> **Task goal**
Your answer should hold only the lines from the one with "829x644 pixels. How" through the end of the records, repeated exactly and minus any pictures.
..........
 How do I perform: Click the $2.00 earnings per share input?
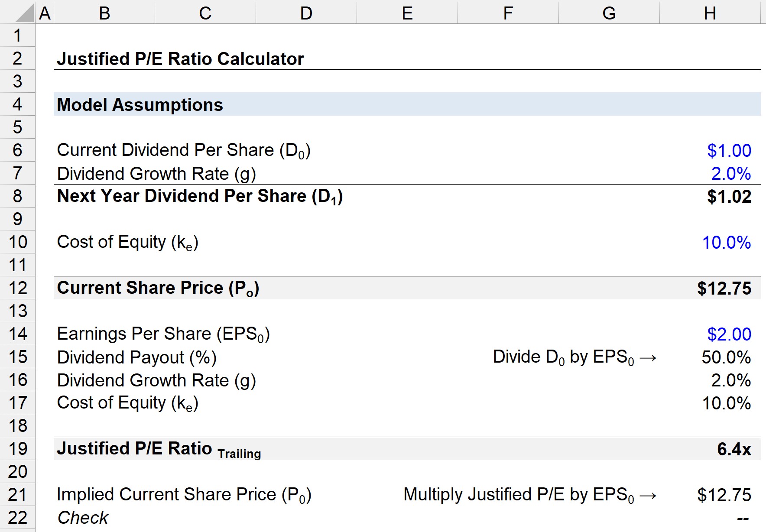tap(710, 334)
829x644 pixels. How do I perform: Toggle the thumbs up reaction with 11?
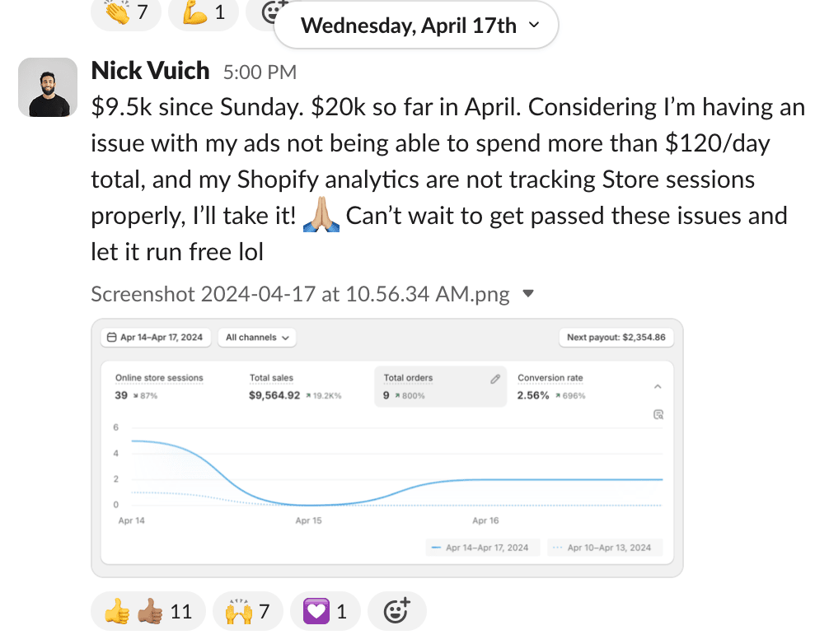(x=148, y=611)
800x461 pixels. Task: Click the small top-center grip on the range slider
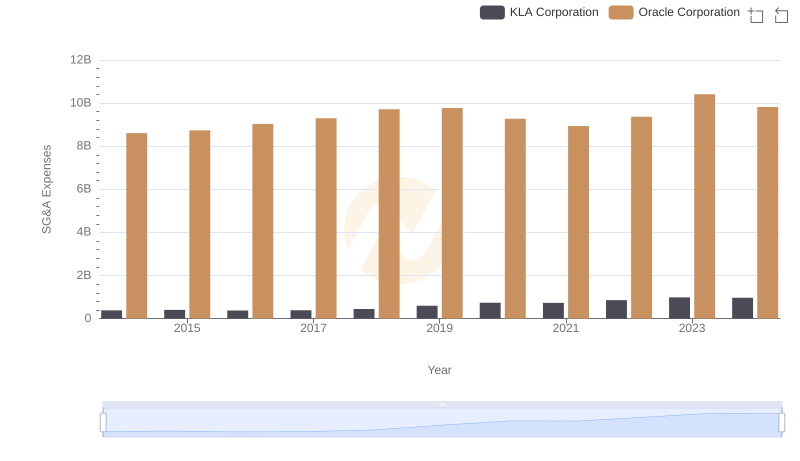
..........
> **Answer box**
829x644 pixels. How do I perform: Toggle the thumbs up reaction with 11?
(x=148, y=611)
800x461 pixels. Task: Click the small top-center grip on the range slider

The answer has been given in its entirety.